Pero en siete décadas, sucesivos nombres e idéntica cerrazón acomplejada –al igual que los taurinos de Perú, Ecuador y Venezuela– se negaron a aceptar que la fiesta de toros de Colombia como expresión identitaria del pueblo exigía otros criterios y otras convicciones, un estímulo serio a la torería local, un mercado común tauri- no sudamericano y la multipli- cación de Cáceres, Joselillos y Rincones como compromiso, no como excepción.

Puestos de lado los poco sustentados argumentos animalistas a cerca de la crueldad, el maltrato, la violencia, el mal ejemplo a los niños, etcétera, los gobiernos reformistas de países taurinos sudamericanos no ha querido ver esta tradición desde una óptica histórico-cultural con posibilidades de expresiones identitarias que contribuyan a elevar la autoestima de las respectivas sociedades.
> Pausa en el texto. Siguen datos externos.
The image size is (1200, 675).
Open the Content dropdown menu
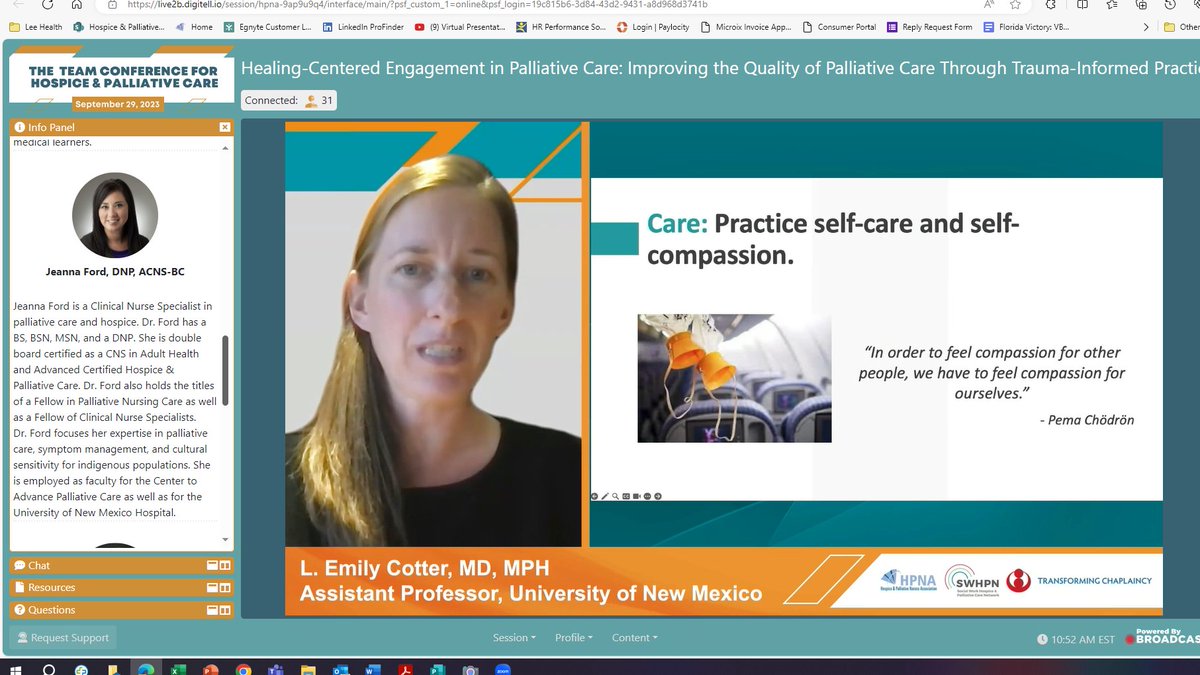click(634, 637)
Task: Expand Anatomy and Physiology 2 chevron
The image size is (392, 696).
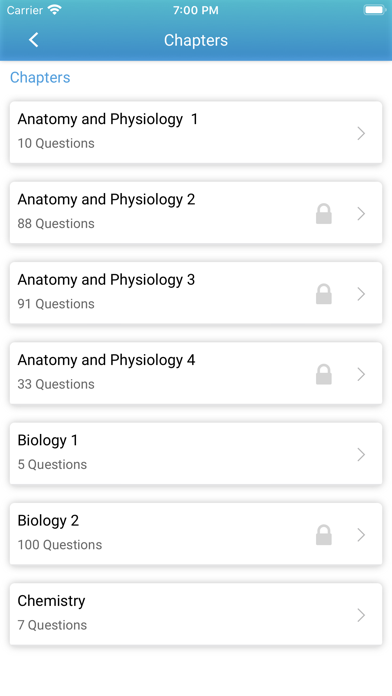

La increíble dependencia ideológica por parte de la clase dominante, ha hecho que estas sociedades adopten un determinismo inexcusable en lo que a organización y promoción de una fiesta de toros propia se refiere.

Nuestros pueblos, nuestras plazas, nuestro ganado y nuestro dinero –sostienen desde hace 100 años las tauromafias de Sudamérica– para los toreros europeos, que hacen el favor de venir a desplegar su arte quintaesenciado en nuestras ferias anuales. La hipocritona frase: La enorme tradición taurina de nuestros pueblos desde la época colonial, se reduce a importar periódicamente toreros buenos, regulares y malos, pues los taurinos latinoamericanos no conciben promover el surgimiento de figuras e ídolos en sus respectivos países.
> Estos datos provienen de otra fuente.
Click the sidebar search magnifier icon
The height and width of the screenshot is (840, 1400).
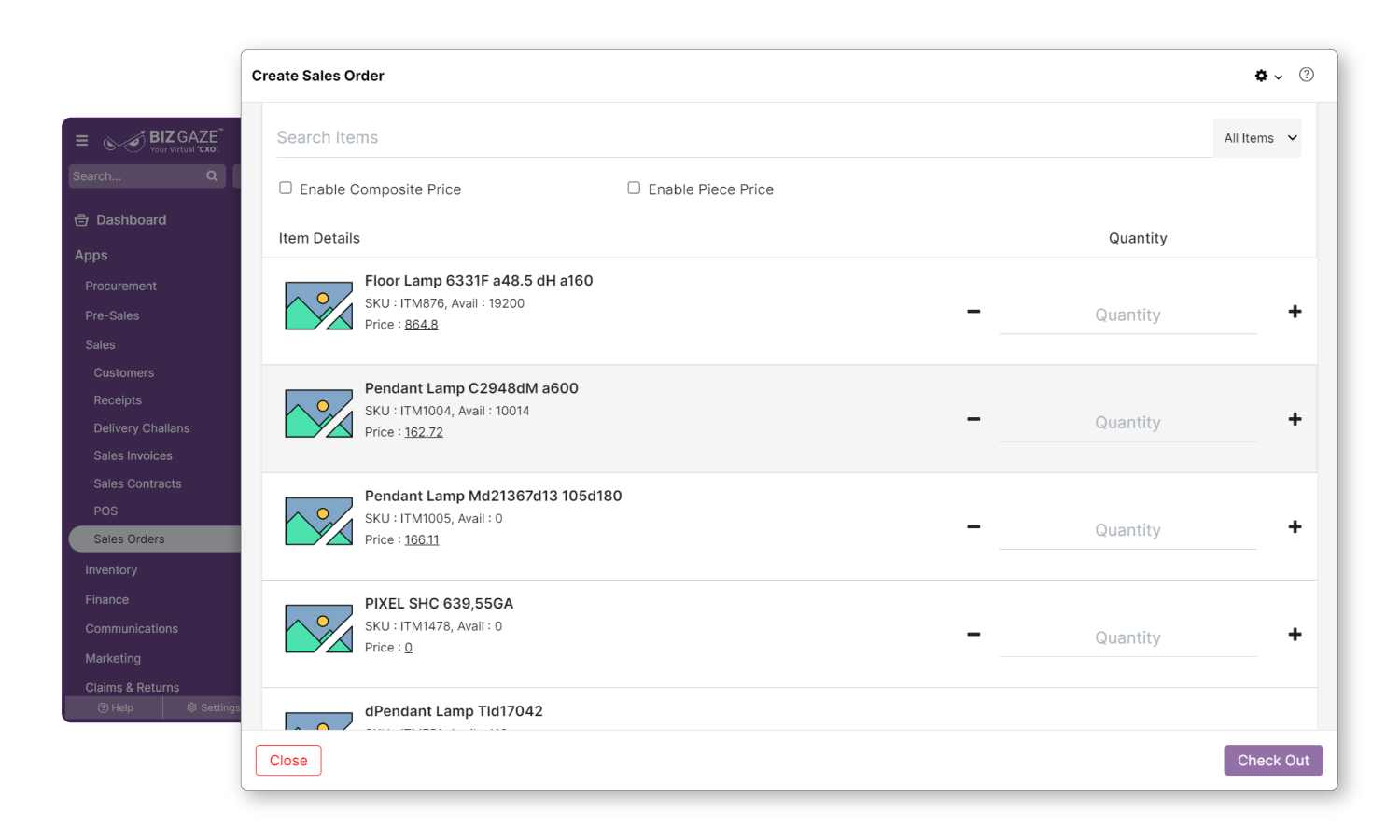(212, 175)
Incapaces las autoridades de regular a tan lamentables promotores y gremios y estimular esa tradición, habida cuenta que a España nunca le interesó capacitar a los sudamericanos metidos a taurinos en el fortalecimiento de la tauromaquia como expresión propia, hoy Quito prohíbe que en la plaza los toros sean muertos a estoque y Bogotá cierra la Santamaría. Siempre ha sido más fácil prohibir que gobernar con talento.

Pero todo gobernante que se respete y respete al pueblo que pretende gobernar, antes de las prohibiciones debe hacerse por lo menos tres preguntas fundamentales en torno a la realidad taurina de su país: 1. ¿Quiénes manejan el negocio taurino? 2. ¿Cuántos de nuestros toreros son figuras internacionales? y 3. ¿Qué expresiones identitarias y beneficios comunitarios produce la fiesta brava? La penosa dependencia taurina de Sudamérica impide que las preguntas 2 y 3 sean seriamente contestadas. Lo bueno es que aquí los gobiernos de Aguascalientes y Tlaxcala ya blindaron su autorregulada fiestecita de toros; nomás faltan los demás estados y el Distrito Federal, cuya antojadiza fiesta amagó con prohibirla una descerebrada Asamblea Legislativa.